# Blinged Up Engines.



## Dartskipper (Jan 16, 2015)

A report in the business section of today's DM informs us that the Engine Manufacturer MTU is now supplying engines to new luxury yachts in any colour that the owner chooses. One yacht has been built with pink engines........ encased in glass(EEK)

Flamin' Nora, next they will be having gold plated coolant discharges, chromium checker plates on the deck...... (Cloud)

I always kept copper pipes polished, and the engines wiped down, but that was as far as I went. One boat owner I knew had his Detroit 6:71 overhauled, and went as far as having the rocker cover and airbox doors chrome plated. The engine looked fantastic when it was put back in the boat.....until he started it up and ran it for a couple of hours. That's when it did what all GM Detroit Diesels do. Leaked oil. Lots of it. Everywhere........

Fings ain't wot they used ter be....(Jester)

Roy.


----------



## dannic (Mar 10, 2013)

Emergency generator engine on 1 ship, ***mins I think, back in 80's had gold plated rocker cover nuts in spares catalogue! Office wouldnt let us have any needless to say!
Dannic


----------



## Dartskipper (Jan 16, 2015)

I had a tour of the Perkins factory in Peterborough some years ago. They were assembling 4 and 6 cylinder engines. At the end of the line they went through a spray painting booth. On each engine was a bar code plate which determined what colour it should be painted. That was when I found out that Perkins were supplying their own engines to other manufacturers, including Caterpillar (Yellow), Volvo (Dark green grey), Massey Ferguson (Red), apart from their own brand (metallic light blue).A few 4 cylinder motors were black, for Peugeot I think. When the engine came out of the painting process, it was scanned by an electronic eye, and if it had been accidentally painted the wrong colour, it was diverted down a track back through the painting booth to be repainted.

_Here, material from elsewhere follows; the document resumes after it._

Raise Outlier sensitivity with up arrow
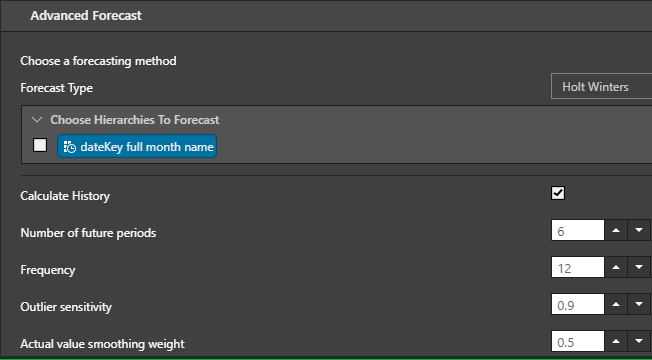The image size is (652, 360). click(616, 304)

I think that proves that old saying about judging a book from its cover.

Roy.


----------



## billyboy (Jul 6, 2005)

I remember on the Sand Martin Our Crossley was painted light grey gloss. copper pipes and brass fittings were polished. Other pipes painted in appropriate colour code. Steel handrails on the catwalk and ladder were gleaming with the efforts of emery cloth. Deck plates painted black. Looked nice down there too.


----------



## Blackal (Jan 29, 2008)

United Engines (they marinise Detroit Diesels) - produced engines in vanilla paint with chrome features.


----------



## Ian J. Huckin (Sep 27, 2008)

sailed with three new buildings out of bouelwerft and each had a totally unpainted K8Z/120E...looked hideous...


----------



## MWD (Aug 15, 2005)

Not so much engines as boilers. 
On my first trip as Junior Third 8 to 12 in the boiler room of Kenya Castle I had the fuel handling system all cleaned up and nicely painted for arrival in KG V. Once allongside the Super came down to inspect the engine spaces and his comment to me was "looks like a bloody dairy" So much for pride in the job!

MWD.


----------



## funnelstays (Nov 19, 2008)

Ian J. Huckin said:


> sailed with three new buildings out of bouelwerft and each had a totally unpainted K8Z/120E...looked hideous...

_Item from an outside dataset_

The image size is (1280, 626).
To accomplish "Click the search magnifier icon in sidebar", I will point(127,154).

Sailed on one unpainted Sulzer RTA and MaK generators with only the entabulature and pipework painted red oxide the rest unpainted.


----------



## Engine Serang (Oct 15, 2012)

Would love an engine to match my pink boilersuit.


----------



## Varley (Oct 1, 2006)

I thought that the pinking of an internal combustion engine was not considered good at all.


----------



## Engine Serang (Oct 15, 2012)

Haven't heard that technical term since Me Da sold the Morris Minor.


----------



## Duncan112 (Dec 28, 2006)

funnelstays said:


> Sailed on one unpainted Sulzer RTA and MaK generators with only the entabulature and pipework painted red oxide the rest unpainted.

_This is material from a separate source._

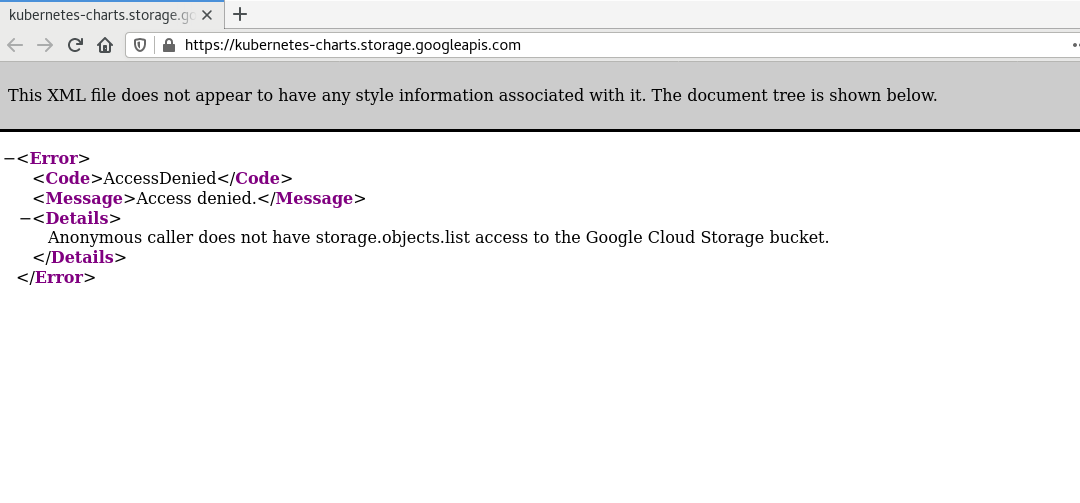
Task: Show site security info via padlock
Action: coord(168,45)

MaK's were unpainted because they didn't last long enough to make it worth while (At one stage the ones on the "Resolution Bay" class were that poor that they were not making it to the major overhaul without a failure necessitating a new crankshaft/bedplate/entablature - MaK blamed the failures on the surge load from the bowthruster causing #5 main bearing to turn in it's housing shutting off the oil supply....) not pleasant engines.


----------



## 5036 (Jan 23, 2006)

Dartskipper said:


> I had a tour of the Perkins factory in Peterborough some years ago. They were assembling 4 and 6 cylinder engines. At the end of the line they went through a spray painting booth. On each engine was a bar code plate which determined what colour it should be painted. That was when I found out that Perkins were supplying their own engines to other manufacturers, including Caterpillar (Yellow), Volvo (Dark green grey), Massey Ferguson (Red), apart from their own brand (metallic light blue).A few 4 cylinder motors were black, for Peugeot I think. When the engine came out of the painting process, it was scanned by an electronic eye, and if it had been accidentally painted the wrong colour, it was diverted down a track back through the painting booth to be repainted.
> 
> I think that proves that old saying about judging a book from its cover.
> 
> Roy.


Volvo Penta spares often come in Perkins packaging. If you know the equivalent Perkins engine, you can get spares at a third of the VP price.


----------